## [Provided text]
□ □ □ □ □ □ □
Margaret H. Wright
Quick Facts
Biography
Margaret H. Wright (born February 18, 1944) is an American computer scientist.
Wright spent her childhood in Hanford, California, and Tucson, Arizona, where she attended high school. She developed an interest in mathematics at an early age and studied the subject at Stanford University, where she received a B.S. degree in Mathematics and an M.S. in Computer Science. She then worked for several years at GTE Sylvania, after which she returned to Stanford to continue her study in computer science, obtaining a Ph.D. in 1976.
She is the Silver Professor of Computer Science and former Chair of the Computer Science department at Courant Institute of Mathematical Sciences, New York University, with research interests in optimization, linear algebra, and scientific computing. She is a member of the National Academy of Science and the National Academy of Engineering. Earlier at Bell Laboratories, she became head of the Scientific Computing Research Department in 1997, and a Bell Labs Fellow (1998).
□ □ □ □ □ □ □
## [Provided data]
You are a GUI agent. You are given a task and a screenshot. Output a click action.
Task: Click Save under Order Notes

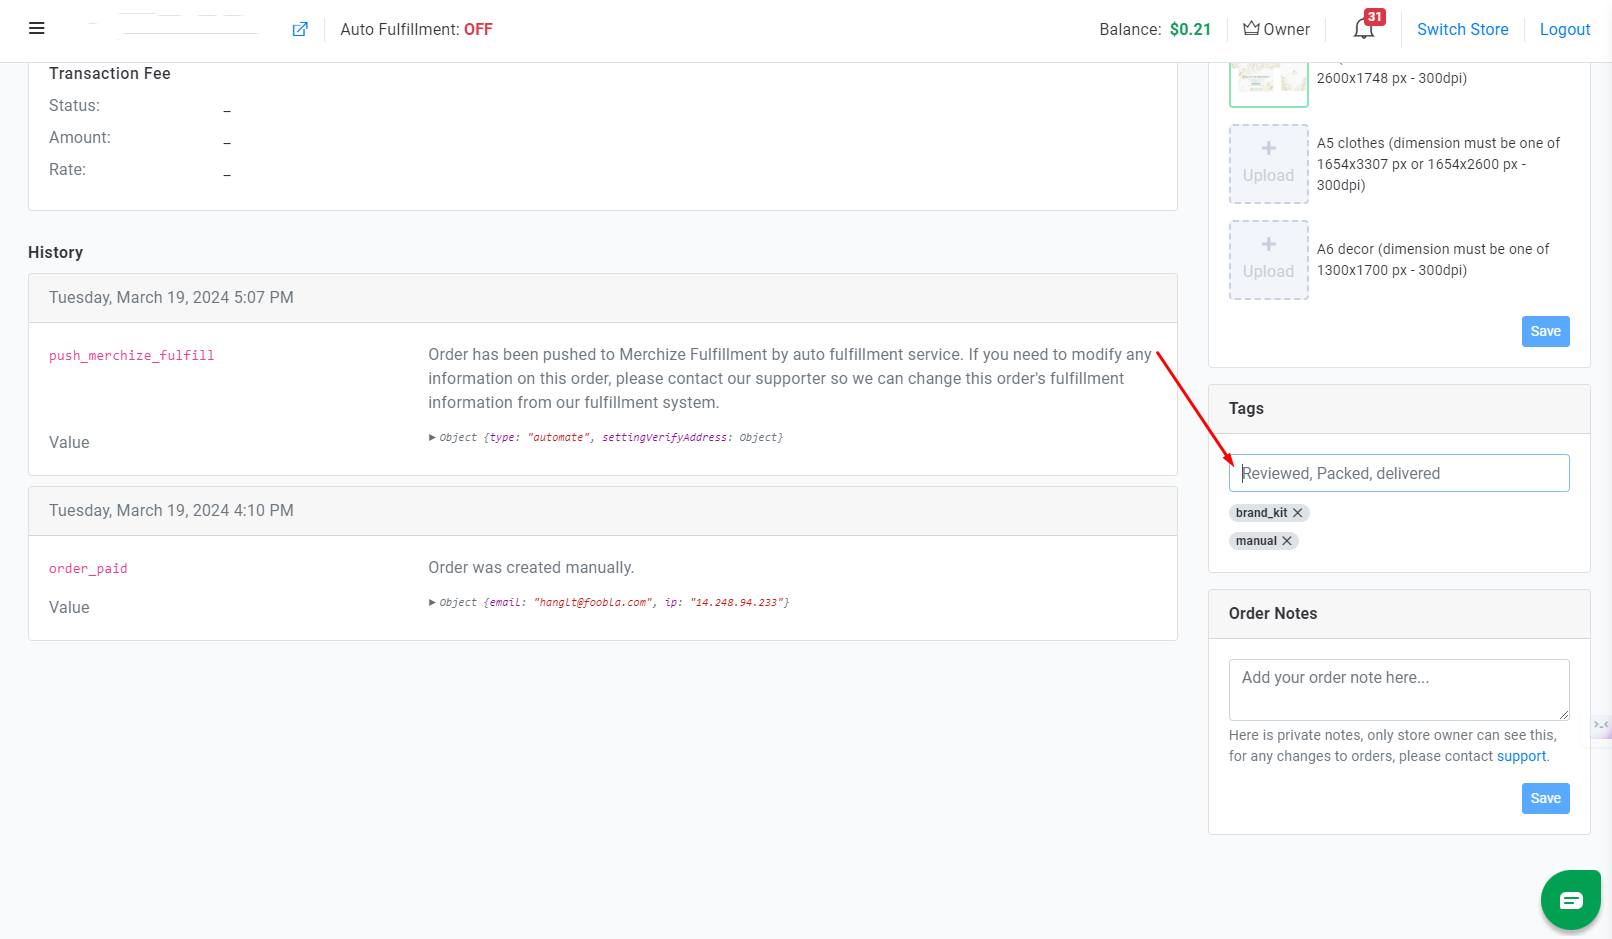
□ □ □ □ □ □ □
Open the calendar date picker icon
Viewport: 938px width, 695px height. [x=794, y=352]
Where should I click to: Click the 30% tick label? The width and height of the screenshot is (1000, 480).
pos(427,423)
□ □ □ □ □ □ □
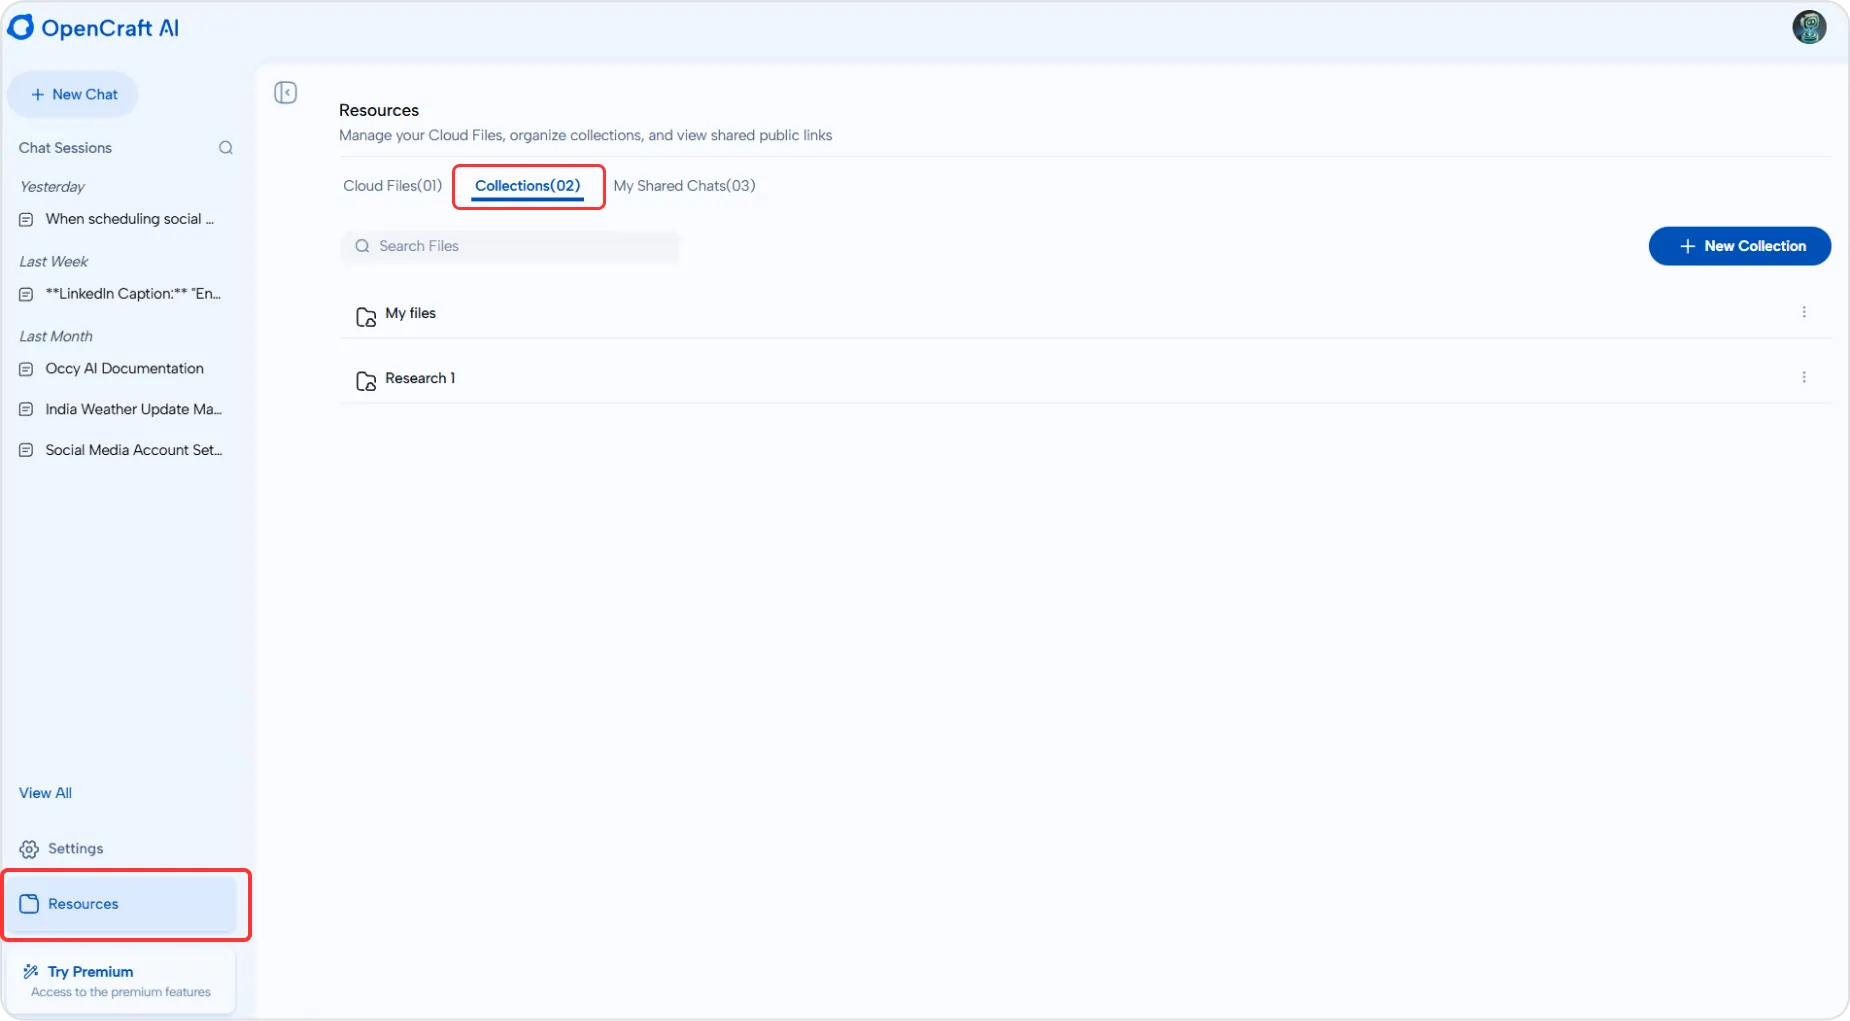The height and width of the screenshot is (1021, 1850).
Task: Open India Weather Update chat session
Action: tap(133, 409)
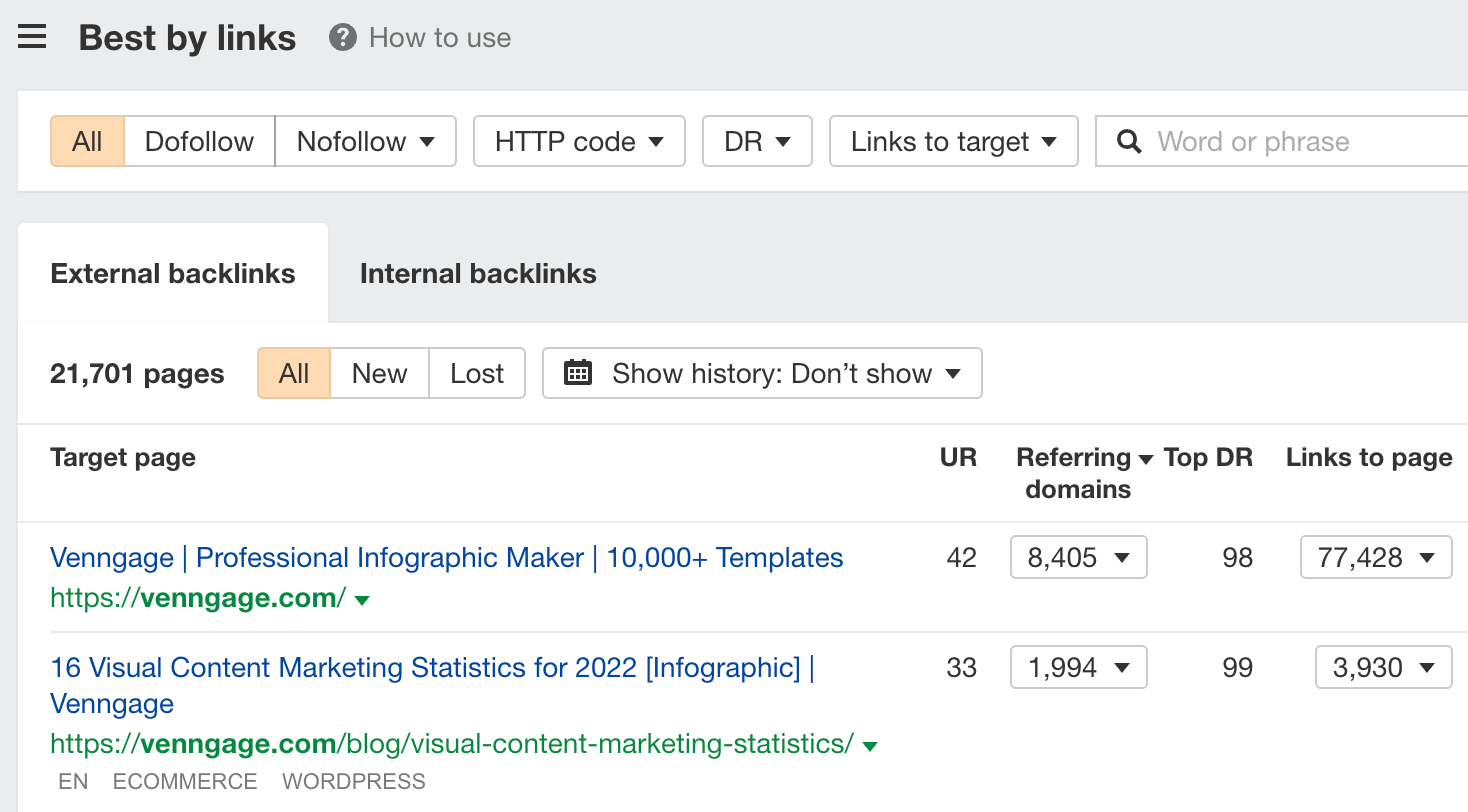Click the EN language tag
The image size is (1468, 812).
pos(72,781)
□ □ □ □ □ □ □
## [Required task 1]
In the biography of Margaret H. Wright, swap "Tucson" for "Phoenix" and give the passage starting at "Wright spent her" and ending at "Ph.D. in 1976.".
## [Required task 2]
From the records, pull out the lines starting at the one containing "Where should I" and ending at the one containing "pos(427,423)", and copy them unchanged.
The biography and the records are unrelated to each other.

## [Complete response 1]
Wright spent her childhood in Hanford, California, and Phoenix, Arizona, where she attended high school. She developed an interest in mathematics at an early age and studied the subject at Stanford University, where she received a B.S. degree in Mathematics and an M.S. in Computer Science. She then worked for several years at GTE Sylvania, after which she returned to Stanford to continue her study in computer science, obtaining a Ph.D. in 1976.

## [Complete response 2]
Where should I click to: Click the 30% tick label? The width and height of the screenshot is (1000, 480).
pos(427,423)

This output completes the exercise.